Renowned finance scholar, Professor Alex Annan Abakah, from Bentley University, has challenged widespread claims that the Russia-Ukraine war and the COVID-19 pandemic are the main contributors to the decline of the Ghanaian cedi.
At a policy dialogue in Accra, organized by the Public Financial Management Tax Africa Network, Professor Abakah shed light on the cedi’s decline, attributing it mainly to deep-seated structural weaknesses within Ghana’s economy, rather than external factors.
According to Prof. Abakah, his research reveals that the COVID-19 pandemic and the war in Ukraine had a minimal impact on the cedi’s depreciation, with the pandemic contributing a mere 11%.
“Impact of Russia-Ukraine war on cedi depreciation is insignificant; Covid contributed only 11% to the cedi’s depreciation,” he stated, contradicting the widely-held notion about these external factors.

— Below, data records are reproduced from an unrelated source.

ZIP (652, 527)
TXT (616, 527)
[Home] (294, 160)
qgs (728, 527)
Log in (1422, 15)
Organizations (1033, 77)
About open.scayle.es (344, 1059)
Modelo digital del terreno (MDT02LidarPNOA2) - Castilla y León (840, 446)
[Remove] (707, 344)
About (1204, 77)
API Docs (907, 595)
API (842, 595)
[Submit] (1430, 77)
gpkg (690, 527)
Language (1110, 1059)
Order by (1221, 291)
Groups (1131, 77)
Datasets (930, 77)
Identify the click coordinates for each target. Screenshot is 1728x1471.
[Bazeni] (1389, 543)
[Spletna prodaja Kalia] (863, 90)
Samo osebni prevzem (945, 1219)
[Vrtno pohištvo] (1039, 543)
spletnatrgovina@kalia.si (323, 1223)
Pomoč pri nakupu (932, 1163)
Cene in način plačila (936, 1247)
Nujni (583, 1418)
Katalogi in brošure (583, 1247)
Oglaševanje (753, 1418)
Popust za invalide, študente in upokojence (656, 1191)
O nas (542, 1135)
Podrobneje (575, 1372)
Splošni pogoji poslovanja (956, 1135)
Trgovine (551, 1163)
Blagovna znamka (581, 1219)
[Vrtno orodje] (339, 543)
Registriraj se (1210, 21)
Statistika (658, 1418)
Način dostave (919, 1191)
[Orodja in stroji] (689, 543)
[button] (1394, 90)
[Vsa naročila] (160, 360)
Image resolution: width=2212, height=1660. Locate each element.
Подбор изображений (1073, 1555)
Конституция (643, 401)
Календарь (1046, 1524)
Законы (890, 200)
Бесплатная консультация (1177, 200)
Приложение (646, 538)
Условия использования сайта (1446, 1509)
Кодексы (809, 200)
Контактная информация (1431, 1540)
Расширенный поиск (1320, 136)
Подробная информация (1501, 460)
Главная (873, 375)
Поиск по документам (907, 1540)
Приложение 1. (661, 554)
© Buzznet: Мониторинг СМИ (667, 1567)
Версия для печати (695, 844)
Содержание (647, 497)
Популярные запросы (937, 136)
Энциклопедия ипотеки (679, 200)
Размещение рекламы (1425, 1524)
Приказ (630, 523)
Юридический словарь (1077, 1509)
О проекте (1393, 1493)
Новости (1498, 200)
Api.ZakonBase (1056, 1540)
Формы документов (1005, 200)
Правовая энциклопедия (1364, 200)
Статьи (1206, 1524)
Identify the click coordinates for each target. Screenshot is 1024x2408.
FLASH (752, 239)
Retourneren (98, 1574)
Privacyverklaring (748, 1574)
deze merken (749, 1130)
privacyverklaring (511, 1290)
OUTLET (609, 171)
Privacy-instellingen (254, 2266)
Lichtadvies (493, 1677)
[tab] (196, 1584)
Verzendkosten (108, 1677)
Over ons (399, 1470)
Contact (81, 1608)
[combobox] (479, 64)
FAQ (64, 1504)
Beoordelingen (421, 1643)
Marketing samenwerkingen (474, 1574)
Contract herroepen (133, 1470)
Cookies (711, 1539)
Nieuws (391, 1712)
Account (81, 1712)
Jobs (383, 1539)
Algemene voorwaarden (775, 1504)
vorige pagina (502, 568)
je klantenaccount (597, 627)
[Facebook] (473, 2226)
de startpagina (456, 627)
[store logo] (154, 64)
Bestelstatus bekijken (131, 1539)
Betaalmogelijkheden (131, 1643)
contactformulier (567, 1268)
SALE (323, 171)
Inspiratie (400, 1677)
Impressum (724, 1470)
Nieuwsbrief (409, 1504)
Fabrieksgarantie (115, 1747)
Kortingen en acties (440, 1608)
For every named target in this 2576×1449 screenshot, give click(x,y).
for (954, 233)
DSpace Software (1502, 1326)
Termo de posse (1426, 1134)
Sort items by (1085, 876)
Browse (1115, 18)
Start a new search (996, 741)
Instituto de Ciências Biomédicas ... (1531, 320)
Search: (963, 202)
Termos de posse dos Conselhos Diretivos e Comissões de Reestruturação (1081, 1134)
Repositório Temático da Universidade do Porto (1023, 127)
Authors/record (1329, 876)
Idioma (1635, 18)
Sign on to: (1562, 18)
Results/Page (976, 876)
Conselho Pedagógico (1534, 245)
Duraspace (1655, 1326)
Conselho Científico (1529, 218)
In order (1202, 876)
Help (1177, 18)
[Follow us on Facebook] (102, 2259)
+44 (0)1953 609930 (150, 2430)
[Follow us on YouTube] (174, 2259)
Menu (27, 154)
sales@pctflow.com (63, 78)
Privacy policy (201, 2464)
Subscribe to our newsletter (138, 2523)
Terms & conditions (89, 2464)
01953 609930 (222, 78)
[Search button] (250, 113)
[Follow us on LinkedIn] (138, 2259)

The study further highlighted that that Ghana’s currency displayed relative stability during the Covid-19 pandemic, characterized by a moderate depreciation rate, in contrast to the sharp decline that occurred post-pandemic.
Professor Abakah noted that this change in the cedi’s value prompts crucial inquiries into the underlying internal factors.
“Ghana’s weak economic fundamentals are the primary drivers of the cedi’s depreciation,” he asserted.
The research findings contradicted widespread claims that the Russia-Ukraine conflict significantly impacted the cedi’s depreciation, as the Russian ruble and Ukrainian actually strengthened against the cedi during this time.
“Even the currencies of Russia and Ukraine appreciated against the cedi during the war so there is no point blaming the two warring countries for the cedi’s depreciation,” Prof Abakah noted.
The research findings also highlighted that the Ghanaian currency’s depreciation rate significantly outpaced other African currencies, with Ghana experiencing a staggering decline five times greater than Kenya’s shilling.
The study further disclosed that post-COVID, the cedi’s value depreciated by 104.69%, whereas Kenya’s shilling only depreciated by 21.17%.
According to Professor Abakah, external shocks like the COVID-19 pandemic can have far-reaching impacts on economies worldwide, but the severity of these impacts depends on the strength of a country’s economic fundamentals. Unfortunately, Ghana’s economic framework has proven inadequate, leaving the country vulnerable to prolonged economic challenges.
Professor Abakah emphasized that Ghana’s fiscal imbalance is a major contributor to the country’s economic struggles. He cited that in 2022, the interest-to-revenue ratio was 47.27%, which is higher than the pre-HIPC levels. This means that almost half of the country’s revenue is being used to pay interest, leaving limited resources for essential investments in infrastructure and human capital.
To curb the cedi’s decline, Professor Abakah proposed a comprehensive approach that focuses on restoring fiscal discipline. He recommended introducing debt ceilings to prevent excessive borrowing and ensuring that government spending is aligned with revenue. This approach aims to promote sustainable economic growth and stability.
“There is the need for legislating fiscal discipline by introducing a debt ceiling and ensuring that government spending aligns with revenue,” he stated.
Professor Abakah stressed the importance of long-term investments in infrastructure and human capital development, as these are vital for generating future revenue and creating employment opportunities. He also advocated for Ghana to harness its abundant natural resources to drive industrialization and recommended implementing stronger foreign exchange regulations to stabilize the cedi. This would include controlling the repatriation of profits and dividends by foreign companies, which would help reduce the pressure on the local currency.
Professor John Asafo Agyei, a senior fellow at the Africa Centre for Economic Transformation, also emphasized the need for structural reforms. He noted that Ghana’s economy has remained vulnerable to external pressures due to its heavy reliance on imports since gaining independence.
To address these challenges, Ghana could consider implementing policies that promote domestic production and reduce reliance on imports. This could include investing in key sectors such as agriculture and manufacturing, as well as implementing trade policies that support local businesses. By taking these steps, Ghana can work towards building a more resilient and self-sufficient economy. “We are still relying on imports and it’s made the economy very vulnerable. We are depending on others, and whenever there is a downturn, we suffer for it,” he added.